— Это нужно сделать сегодня, потому что завтра они снюхаются с местной коза-нострой, и городу крышка, не с проста же они околачиваются у итальяшки.
— Хорошо, сегодня ты нам их покажешь.
К месту засады Фима и Клаус приехали за два часа, до срока, назначенного Гринфилдом продавцу. Лес уже начал сбрасывать листву, но заросли бересклета были еще зелеными и густыми настолько, что укрытый в них зеленый «Ситроен» с дороги совершенно невозможно было разглядеть. Трудней всего пришлось со шлагбаумом возле моста через реку. Он заржавел и никак не желал опускаться, торчал над водой, как заколдованный регулировщик с поднятым вверх жезлом, пришлось слить из машины немного масла, чтобы смазать ему «подмышку».
— А если кто-нибудь поедет со стороны усадьбы? — подумал вслух Клаус.
— Скажем, что мы из дорожной службы — проверяем надежность моста, — ответил Фима, глядя вниз на воду. — А здесь глубоко, и наверно полно омутов, вон какие водовороты. Жаль, не взяли с собой удочки.
— Ты рыбак?
— Нет, но я очень не люблю ждать и догонять.
— Для детектива это равноценно профнепригодности.
— А я и не рвусь в детективы. Приеду домой открою ветеринарную поликлинику на дому, буду лечить кошечек, собачек, попугаев. У меня ветеринарное образование.
— Странный вы народ, русские, рулите не туда куда надо, а куда хочется.
— Восток, Коля, дело тонкое. Есть такая китайская притча про двух поэтов, они жили во время династии Цинь или Минь, хрен его знает. Один служил чиновником при дворе императора, ходил в шелковых халатах и ел ласточкины гнезда, а другой был нищим бродягой, но они уважали друг друга и любили беседовать о высоких материях, но встречались они только раз в пять лет. Однажды чиновник так соскучился по своему нищему другу, что решил его навестить. А тот в это время скитался где-то в горах. Чиновник взял посох и пошел его искать. Целый год он шел по следам отшельника и наконец увидел вдалеке хижину друга. Но было уже поздно, чиновник подумал, что его друг уже спит, и решил, что навестит его утром. Наутро, когда чиновник проснулся, он так и не повидав отшельника, отправился в обратный путь. Когда его спросили, почему же он не зашел к другу, хотя был рядом с его жилищем, он ответил: «Я отправился в путь под влиянием чувства и почти достиг цели, но чувство прошло, и больше не было смысла тревожить поэта».
— Что-то я не уловил смысла.
— Ты, прости, Коля но тебе этого не понять, ты живешь в другом мире. У вас главное орднунг.
В бледном свете угасающего дня вода в реке казалась черной и маслянистой. Фима плюнул в реку и пошел в машину. Было сыро и зябко. Ноябрь они и в Америке ноябрь.
Продавец подкатил, когда уже стемнело. Сначала послышался шум двигателя, потом пучки света пробили тьму и, наконец, к шлагбауму подкатило желтое такси. Шофер вылез и молча уставился на шлагбаум, как будто хотел устранить препятствие одной силой воли. И тут Фима с Клаусом выскочили из засады.

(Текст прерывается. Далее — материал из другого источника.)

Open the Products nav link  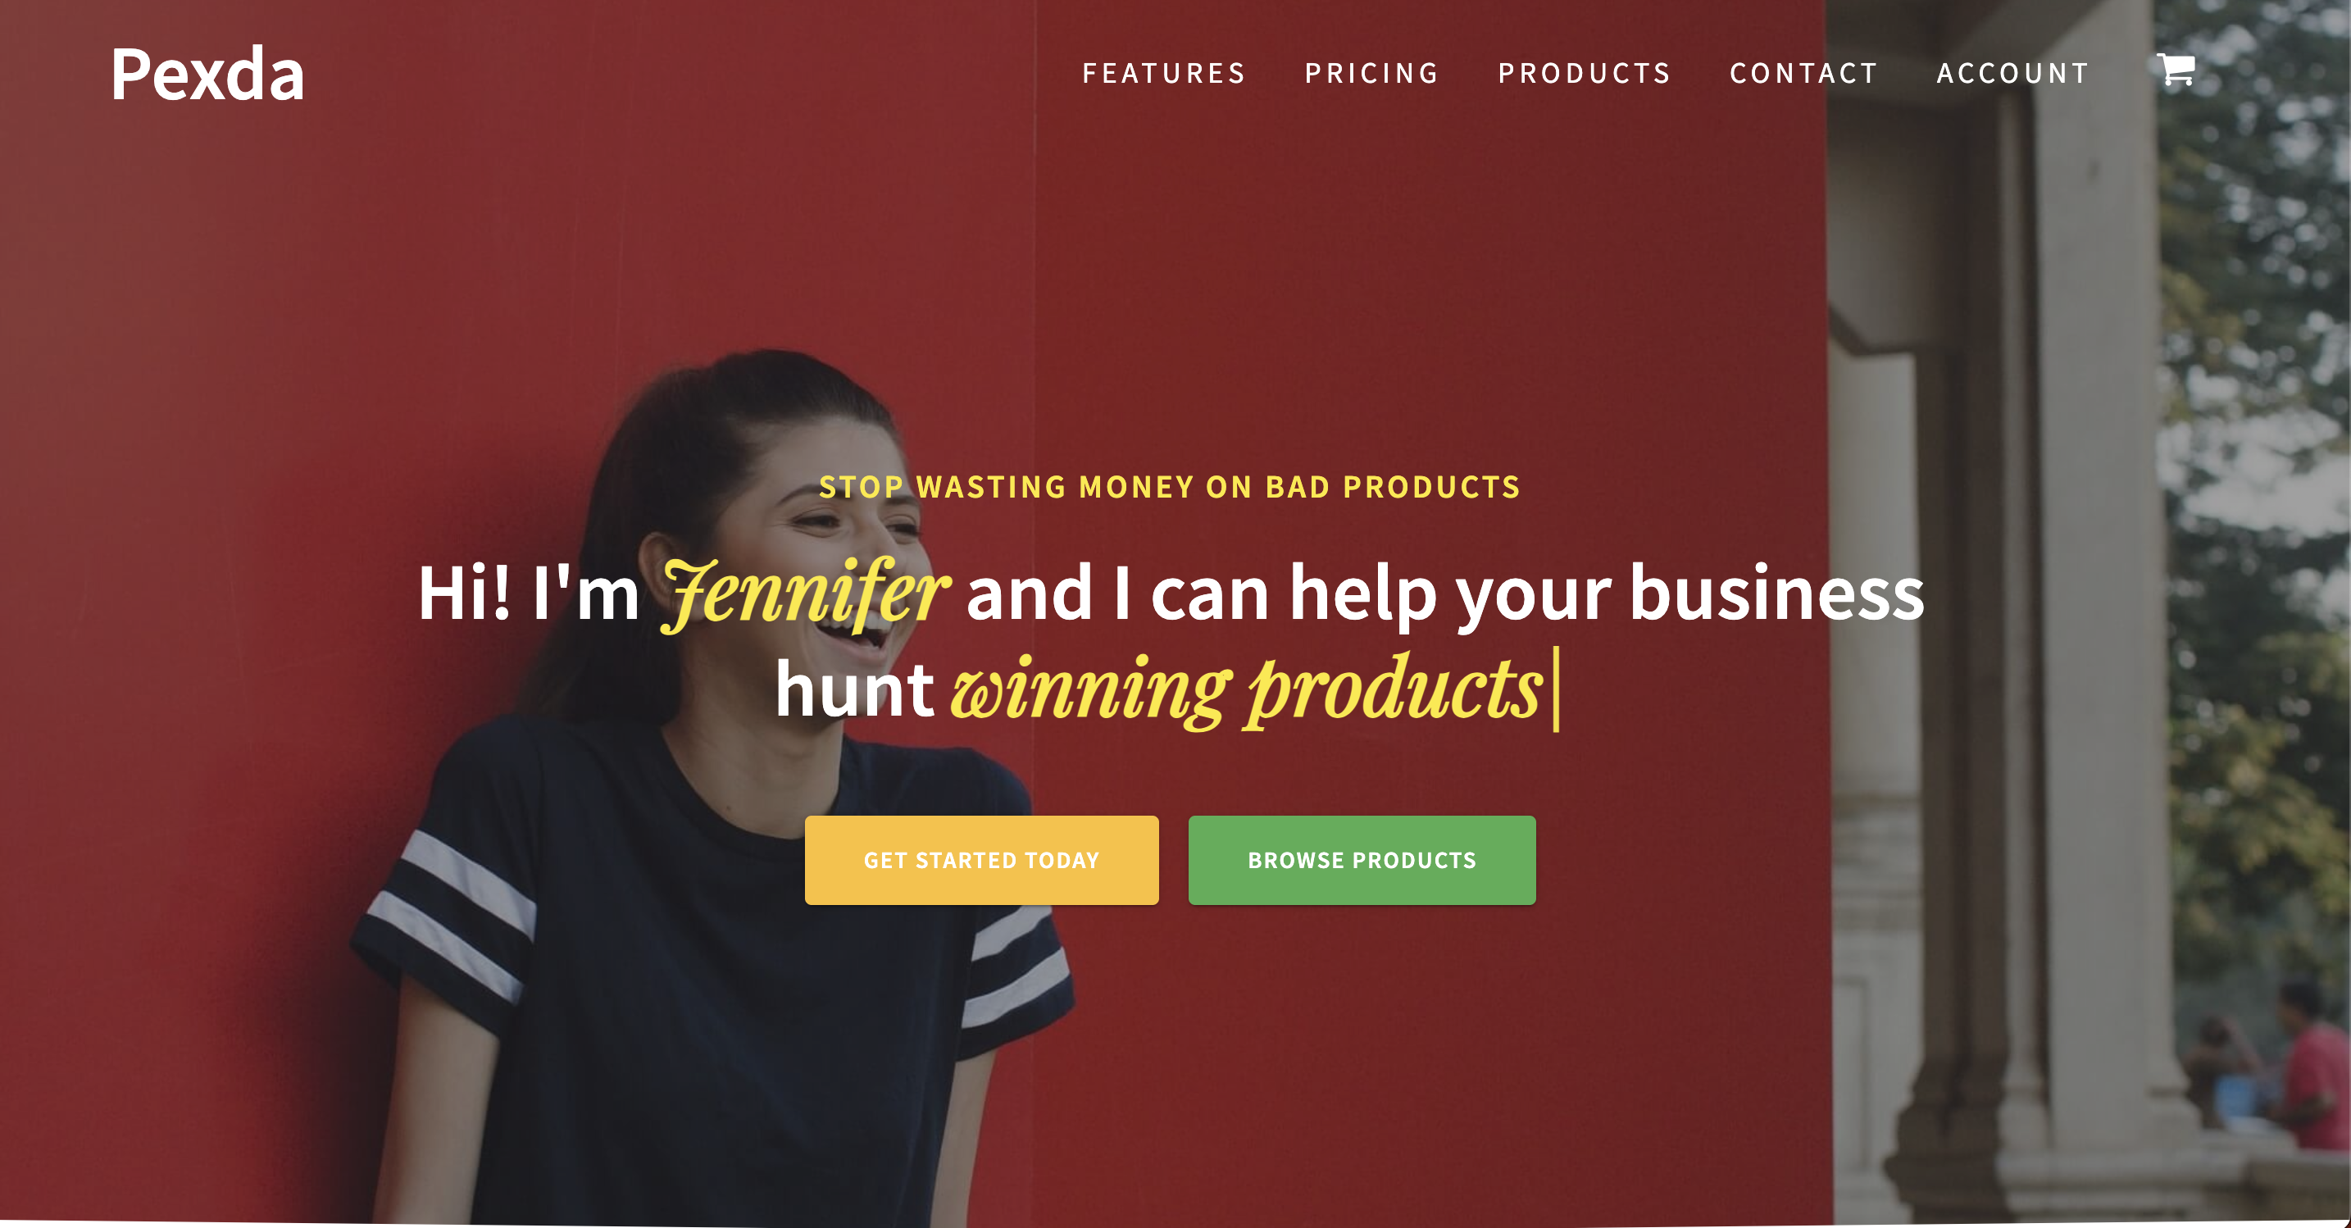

Куска наставил пистолет на шофера, а Фима рванул дверцу машины и оказался лицом к лицу… с Зиночкой. Она смотрела на него круглыми от страха глазами и прижимала к груди сумку.
— Какими судьбами? — удивился Фима.
— Я с мужем, то есть с женихом… Вацлав Иванович хочет на мне жениться… — Зиночка приходила в себя с трудом.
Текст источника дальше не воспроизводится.